A arbitragem do clássico
«Nuno Almeida fez arbitragem de qualidade no Estádio do Dragão»
E STA afirmação, só por si, é capaz de garantir-me (mais) uma ou duas dúzias de mensagens insultuosas e ameaçadoras. Vai seguramente garantir-me novos inimigos de estimação. Não é para quem quer, é só para quem pode. Faz parte. Mas percebo a indignação que a opinião possa causar, sobretudo a quem viu e sentiu o jogo numa perspetiva mais próxima e emocional. E percebo porque o algarvio cometeu alguns erros (um deles muito relevante), que parecem contradizer a ideia. Portanto, sem prejuízo dos impropérios que entendam dirigir-me em surdina ou pelas vias habituais , permitam-me que tente, pelo menos, fundamentar o ponto de vista:
- O jogo foi muito difícil de dirigir. A rivalidade histórica, o momento menos amistoso entre responsáveis das equipas, a tensão entre adeptos, o mediatismo em torno do espetáculo e a entrega colocada em campo por jogadores e técnicos faziam antever esse cenário.
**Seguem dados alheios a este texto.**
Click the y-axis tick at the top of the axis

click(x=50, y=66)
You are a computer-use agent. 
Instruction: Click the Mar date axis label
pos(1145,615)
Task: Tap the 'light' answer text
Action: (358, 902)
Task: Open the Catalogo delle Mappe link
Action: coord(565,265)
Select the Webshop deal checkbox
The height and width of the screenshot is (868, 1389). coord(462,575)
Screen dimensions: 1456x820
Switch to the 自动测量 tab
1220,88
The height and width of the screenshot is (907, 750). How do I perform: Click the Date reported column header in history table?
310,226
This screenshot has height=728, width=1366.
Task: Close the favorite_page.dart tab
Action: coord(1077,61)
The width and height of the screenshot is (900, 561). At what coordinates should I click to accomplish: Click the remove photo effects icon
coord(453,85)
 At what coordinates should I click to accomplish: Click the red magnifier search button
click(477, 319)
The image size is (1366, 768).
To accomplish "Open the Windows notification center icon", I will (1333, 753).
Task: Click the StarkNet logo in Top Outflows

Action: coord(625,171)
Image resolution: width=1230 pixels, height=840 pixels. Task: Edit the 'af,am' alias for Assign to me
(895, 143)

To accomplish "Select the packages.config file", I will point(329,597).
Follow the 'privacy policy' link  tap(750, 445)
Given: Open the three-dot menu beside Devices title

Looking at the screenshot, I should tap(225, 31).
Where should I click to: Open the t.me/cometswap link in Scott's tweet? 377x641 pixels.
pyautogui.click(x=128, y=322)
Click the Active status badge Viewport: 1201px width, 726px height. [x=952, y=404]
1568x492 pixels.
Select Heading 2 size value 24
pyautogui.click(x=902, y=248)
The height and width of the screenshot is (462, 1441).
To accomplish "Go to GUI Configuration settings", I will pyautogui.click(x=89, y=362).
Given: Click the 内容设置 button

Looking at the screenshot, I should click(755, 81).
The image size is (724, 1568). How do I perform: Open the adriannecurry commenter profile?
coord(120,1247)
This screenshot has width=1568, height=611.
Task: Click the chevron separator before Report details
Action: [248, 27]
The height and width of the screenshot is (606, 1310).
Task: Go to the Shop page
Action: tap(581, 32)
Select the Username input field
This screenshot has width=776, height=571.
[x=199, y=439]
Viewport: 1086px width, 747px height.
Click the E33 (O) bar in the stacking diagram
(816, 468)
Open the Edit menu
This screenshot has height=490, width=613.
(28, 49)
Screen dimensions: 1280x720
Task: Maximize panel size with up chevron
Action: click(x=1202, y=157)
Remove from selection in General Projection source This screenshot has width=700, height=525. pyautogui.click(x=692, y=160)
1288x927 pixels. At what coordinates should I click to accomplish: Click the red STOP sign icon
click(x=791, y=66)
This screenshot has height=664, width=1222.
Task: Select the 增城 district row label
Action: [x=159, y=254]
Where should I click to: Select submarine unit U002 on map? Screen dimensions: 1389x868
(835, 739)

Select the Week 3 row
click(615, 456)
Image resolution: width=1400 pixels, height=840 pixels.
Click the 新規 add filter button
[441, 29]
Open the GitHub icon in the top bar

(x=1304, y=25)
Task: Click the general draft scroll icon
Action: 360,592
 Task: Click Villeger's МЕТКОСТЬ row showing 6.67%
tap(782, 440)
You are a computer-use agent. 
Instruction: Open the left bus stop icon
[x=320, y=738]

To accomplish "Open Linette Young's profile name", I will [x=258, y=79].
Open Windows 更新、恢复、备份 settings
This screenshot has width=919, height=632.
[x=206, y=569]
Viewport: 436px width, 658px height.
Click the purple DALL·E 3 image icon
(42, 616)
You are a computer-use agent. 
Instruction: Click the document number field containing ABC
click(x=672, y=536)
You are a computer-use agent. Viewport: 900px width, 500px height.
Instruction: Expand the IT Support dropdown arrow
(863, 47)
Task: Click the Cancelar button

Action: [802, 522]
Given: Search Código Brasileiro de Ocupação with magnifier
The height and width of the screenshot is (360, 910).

Para quem não se lembra, as duas primeiras faltas da partida (cometidas por Zaidu e Neto) foram tecnicamente passíveis de amarelo. Se Nuno Almeida tivesse colocado o livro debaixo do braço e atuado disciplinarmente, teria acertado mas também teria fixado a bitola num patamar de rigor apertado. O jogo que terminou sem que quase não se falasse de arbitragem, podia ter acabado como espécie de batalha campal, que todos censurariam, de dedo apontado ao juiz de campo. Não foi assim e o mérito esteve nas mãos de quem soube comandar, com mestria, uma nau difícil de navegar.
Mas para lá da enorme sensatez (e diplomacia) que tentou colocar nas intervenções - sobretudo em momentos sensíveis, junto de jogadores mais acalorados -, o árbitro da AF Algarve esteve sempre bem colocado, decidindo em cima dos lances. Isso oferece credibilidade à decisão. Nuno Almeida foi sempre firme, seguro e personalizado, mesmo quando se equivocou. Nunca vacilou, nunca permitiu perdas de tempo nem sururus desnecessários. Não foi em cantigas de quedas fabricadas nem se deixou condicionar uma vez. Esteve sempre por cima do jogo, nunca atrás e isso só está ao alcance dos que percebem da poda.
Além disso, aplicou a vantagem várias vezes, dando fluidez a uma partida que dificilmente poderia bater recordes nessa matéria. Perguntar-me-ão: Mas não errou? Errou! Claro que errou! Errou ele e erraram todos os que estiveram lá dentro, a tentar fazer o melhor, num ambiente de pressão duríssimo. Exemplos? Pepe teve gesto com o pé que lhe poderia ter valido a expulsão; Morita não mereceu o amarelo que lhe foi exibido; Matheus Reis não devia ter empurrado o apanha-bolas; Adán não devia ter pisado a marca de penálti; e o golo anulado ao FC Porto foi uma precipitação só justificada pela fadiga (bastava que tivesse esperado mais um segundo para legitimar a intervenção do VAR), mas... e o muito que acertou? E as quedas nas áreas que não foram punidas com castigo máximo (pelo menos uma de Otávio e duas de Edwards)? E os dois penáltis, ambos decisivos, que foram bem assinalados? E a não falta atacante de Taremi sobre Adán, que resultou em golo legal de Evanilson? E a mão instintiva de Pedro Porro, que lhe valeu justo vermelho? E todas as outras faltinhas e empurrões, quedas e trambolhões, protestos e confusões que soube analisar, punir ou desvalorizar com mestria e serenidade?
Em jogos com estas caraterísticas é impossível exigir perfeição a quem está lá dentro. Há muito mais para analisar tecnicamente e para gerir emocionalmente, a todos os níveis. É terrível, acreditem. É mesmo terrível. A arbitragem do clássico não foi perfeita, mas sob o ponto de vista de gestão, liderança, dimensão de árbitro e presença, repito... teve muita qualidade. Quando um árbitro chega a este patamar, tende a errar menos e a sentir mais confiança, porque o respeito é aceitação dos restantes intervenientes é maior.
A diferença entre o bom e o excelente nunca estará em quem acerta mais faltas ou falha menos penáltis.